I've given a try at a few different methods without much success.


----------



## wellington (Jun 21, 2018)

Yes, I remember someone mending cracks. I don't remember who or if those eggs every hatched.
This is very interesting. If this works, which I hope it does. I'm going to feel like such a failure as I have only gotten 6 eggs to hatch out of about a 100. Not the reason I gave up breeding but a small part of it
Wondering, did you take great care to be sure this was all done in a sterile way? I would even think any air exchange would have stopped the progress.
Please keep this thread updated along the whole process.


----------



## Turtulas-Len (Jun 21, 2018)

Be nice if it works, Good Luck.


----------



## Toddrickfl1 (Jun 21, 2018)

wellington said:


> Yes, I remember someone mending cracks. I don't remember who or if those eggs every hatched.
> This is very interesting. If this works, which I hope it does. I'm going to feel like such a failure as I have only gotten 6 eggs to hatch out of about a 100. Not the reason I gave up breeding but a small part of it
> Wondering, did you take great care to be sure this was all done in a sterile way? I would even think any air exchange would have stopped the progress.
> Please keep this thread updated along the whole process.


It was Tortstork I think, don't remember if it hatched though. Be interesting to seethe resultsof this though.


----------



## NorCal tortoise guy (Jun 21, 2018)

very interested to see if this works! I on the other hand have hatched several cracked Sulcata eggs even with big cracks (but the hatchlings do come out smaller then a healthy egg) I don't think the inner membrane has even been broken on one that hatches though. I also remember seeing a thread on repairing eggs they used new skin I think.


----------



## Maro2Bear (Jun 21, 2018)

Toddrickfl1 said:


> It was Tortstork I think, don't remember if it hatched though. Be interesting to seethe resultsof this though.

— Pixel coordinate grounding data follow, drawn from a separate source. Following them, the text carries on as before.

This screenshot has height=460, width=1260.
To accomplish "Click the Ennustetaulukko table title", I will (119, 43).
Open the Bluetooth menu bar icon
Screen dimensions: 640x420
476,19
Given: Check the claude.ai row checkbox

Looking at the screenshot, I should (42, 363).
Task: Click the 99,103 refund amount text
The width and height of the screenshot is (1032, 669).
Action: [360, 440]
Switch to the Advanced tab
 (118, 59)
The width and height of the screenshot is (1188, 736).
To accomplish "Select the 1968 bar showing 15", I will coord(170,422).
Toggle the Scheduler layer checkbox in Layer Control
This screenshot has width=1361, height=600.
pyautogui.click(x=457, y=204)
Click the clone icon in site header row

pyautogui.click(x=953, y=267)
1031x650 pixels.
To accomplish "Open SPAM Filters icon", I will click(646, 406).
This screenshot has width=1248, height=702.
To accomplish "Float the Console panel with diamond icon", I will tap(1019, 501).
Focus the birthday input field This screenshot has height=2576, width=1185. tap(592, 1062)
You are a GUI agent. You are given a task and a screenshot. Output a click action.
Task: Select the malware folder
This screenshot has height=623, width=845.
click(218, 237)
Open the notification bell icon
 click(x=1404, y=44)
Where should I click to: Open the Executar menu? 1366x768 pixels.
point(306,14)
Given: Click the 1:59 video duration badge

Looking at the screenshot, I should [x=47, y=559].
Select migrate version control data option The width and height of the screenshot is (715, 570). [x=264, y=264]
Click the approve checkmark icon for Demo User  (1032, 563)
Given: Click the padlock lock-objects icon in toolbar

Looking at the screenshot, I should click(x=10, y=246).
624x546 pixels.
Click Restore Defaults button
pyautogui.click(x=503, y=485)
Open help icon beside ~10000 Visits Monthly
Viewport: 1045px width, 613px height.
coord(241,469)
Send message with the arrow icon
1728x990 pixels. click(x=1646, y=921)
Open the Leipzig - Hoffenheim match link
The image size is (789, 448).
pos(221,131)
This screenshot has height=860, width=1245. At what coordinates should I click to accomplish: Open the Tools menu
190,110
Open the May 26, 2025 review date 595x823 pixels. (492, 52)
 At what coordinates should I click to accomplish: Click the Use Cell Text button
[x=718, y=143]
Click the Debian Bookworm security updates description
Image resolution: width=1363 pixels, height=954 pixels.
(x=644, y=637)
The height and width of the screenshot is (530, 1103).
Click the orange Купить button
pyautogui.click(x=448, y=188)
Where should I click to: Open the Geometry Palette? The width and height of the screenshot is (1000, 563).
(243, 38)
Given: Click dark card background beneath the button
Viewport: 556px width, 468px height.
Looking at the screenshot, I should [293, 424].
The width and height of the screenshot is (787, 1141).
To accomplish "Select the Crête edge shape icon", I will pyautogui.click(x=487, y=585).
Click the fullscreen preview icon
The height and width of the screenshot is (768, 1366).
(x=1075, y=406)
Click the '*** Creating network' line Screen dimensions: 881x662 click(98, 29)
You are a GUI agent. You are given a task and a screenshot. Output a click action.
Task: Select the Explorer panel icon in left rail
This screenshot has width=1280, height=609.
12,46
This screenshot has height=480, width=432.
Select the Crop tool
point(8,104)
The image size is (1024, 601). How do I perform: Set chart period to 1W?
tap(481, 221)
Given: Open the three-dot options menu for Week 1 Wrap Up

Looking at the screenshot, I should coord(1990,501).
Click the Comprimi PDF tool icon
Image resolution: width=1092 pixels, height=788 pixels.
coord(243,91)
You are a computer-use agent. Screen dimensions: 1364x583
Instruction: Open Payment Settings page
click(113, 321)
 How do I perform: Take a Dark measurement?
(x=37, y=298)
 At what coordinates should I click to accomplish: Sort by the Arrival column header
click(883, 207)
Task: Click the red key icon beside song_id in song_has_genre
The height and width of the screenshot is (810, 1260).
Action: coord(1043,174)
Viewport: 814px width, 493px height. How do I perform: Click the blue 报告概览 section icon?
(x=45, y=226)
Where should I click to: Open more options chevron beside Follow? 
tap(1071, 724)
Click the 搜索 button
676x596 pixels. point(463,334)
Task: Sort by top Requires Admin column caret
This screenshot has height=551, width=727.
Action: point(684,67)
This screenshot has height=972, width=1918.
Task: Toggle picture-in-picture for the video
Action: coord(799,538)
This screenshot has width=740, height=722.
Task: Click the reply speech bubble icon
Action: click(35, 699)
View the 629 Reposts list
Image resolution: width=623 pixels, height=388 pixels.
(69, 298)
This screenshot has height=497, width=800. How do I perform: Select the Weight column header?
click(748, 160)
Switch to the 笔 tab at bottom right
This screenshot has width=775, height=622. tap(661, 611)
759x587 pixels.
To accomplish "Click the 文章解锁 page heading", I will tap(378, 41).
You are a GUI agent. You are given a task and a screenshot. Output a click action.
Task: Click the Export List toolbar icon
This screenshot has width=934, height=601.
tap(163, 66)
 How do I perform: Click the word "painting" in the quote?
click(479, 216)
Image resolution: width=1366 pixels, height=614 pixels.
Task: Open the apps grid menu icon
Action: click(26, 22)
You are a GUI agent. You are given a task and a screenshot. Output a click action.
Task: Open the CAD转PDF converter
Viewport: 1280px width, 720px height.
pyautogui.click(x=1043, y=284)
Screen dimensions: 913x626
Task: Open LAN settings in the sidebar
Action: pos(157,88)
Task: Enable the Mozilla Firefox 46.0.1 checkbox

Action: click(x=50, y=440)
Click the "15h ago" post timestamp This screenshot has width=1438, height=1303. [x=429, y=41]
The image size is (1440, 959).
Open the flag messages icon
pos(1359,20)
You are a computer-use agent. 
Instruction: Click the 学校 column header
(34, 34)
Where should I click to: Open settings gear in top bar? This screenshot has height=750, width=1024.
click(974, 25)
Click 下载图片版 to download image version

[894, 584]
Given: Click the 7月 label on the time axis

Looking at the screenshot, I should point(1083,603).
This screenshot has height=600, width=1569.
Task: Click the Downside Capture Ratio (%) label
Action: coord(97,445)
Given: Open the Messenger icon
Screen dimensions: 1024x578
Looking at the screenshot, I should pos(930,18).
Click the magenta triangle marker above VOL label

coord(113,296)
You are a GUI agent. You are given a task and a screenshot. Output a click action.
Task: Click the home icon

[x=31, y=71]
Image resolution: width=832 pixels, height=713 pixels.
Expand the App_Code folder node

I think your right. In the end, i think not successful....


----------



## Tom (Jun 21, 2018)

Someone else on one contentious thread many years ago said that any cracked or dimpled egg could not be hatched. Never. I replied that I did it regularly. He didn't believe me, so I took pictures and proved it. Marked the egg after it was laid and showed it pipping and hatching. He didn't argue with me anymore after that.

In fact, I've got some cracked ones due to hatch any day now. I'll try to get pics before they hatch and after. They are the eggs from the "2018 Incubation Experiment". https://tortoiseforum.org/threads/2018-incubation-experiment.165106/
You can see the cracked eggs in the back row of each box.

You experiment is pretty neat. Can we get more details on how you are doing it?


----------



## MichaelaW (Jun 21, 2018)

Watching with great interest!


----------



## KaitlovesLeopardTortoise (Jun 21, 2018)

So awesome keep us updated please!!!


----------



## BevSmith (Jun 21, 2018)

How exciting!


----------



## Arizona Sulcata (Jun 21, 2018)

Tom said:


> Someone else on one contentious thread many years ago said that any cracked or dimpled egg could not be hatched. Never. I replied that I did it regularly. He didn't believe me, so I took pictures and proved it. Marked the egg after it was laid and showed it pipping and hatching. He didn't argue with me anymore after that.
> 
> In fact, I've got some cracked ones due to hatch any day now. I'll try to get pics before they hatch and after. They are the eggs from the "2018 Incubation Experiment". https://tortoiseforum.org/threads/2018-incubation-experiment.165106/
> You can see the cracked eggs in the back row of each box.
> ...


Very interesting Tom! I get probably 100 eggs per year with the smallest of cracks and have never had a single one hatch, I wonder what the difference is between our experiences?

As for how I went about doing it... Nothing crazy. I took a Solo cup, put some plastic wrap over it, cracked open the already cracked egg, dumped it into the plastic wrap, folded the plastic wrap back over itself and the egg, and sealed it off with a rubber band around the rim of the cup. 

I'm sure this will take a few tries to perfect. I tried this as part of a series of other "egg saving" tests where I tested several different ways to seal the cracks in different eggs but none worked. I wish I had tried this method bypassing the shell altogether with several different eggs in hindsight, that'll be next laying season for sure. Fingers crossed I have beginners luck and this little guy makes it to full term. 

I will keep everyone posted on this thread throughout the journey!


----------



## Turtulas-Len (Jun 21, 2018)

The difference could be the eggs. tortoise eggs are hard shelled more like chicken eggs and box turtle eggs aren't.


----------



## Arizona Sulcata (Jun 21, 2018)

Turtulas-Len said:


> The difference could be the eggs. tortoise eggs are hard shelled more like chicken eggs and box turtle eggs aren't.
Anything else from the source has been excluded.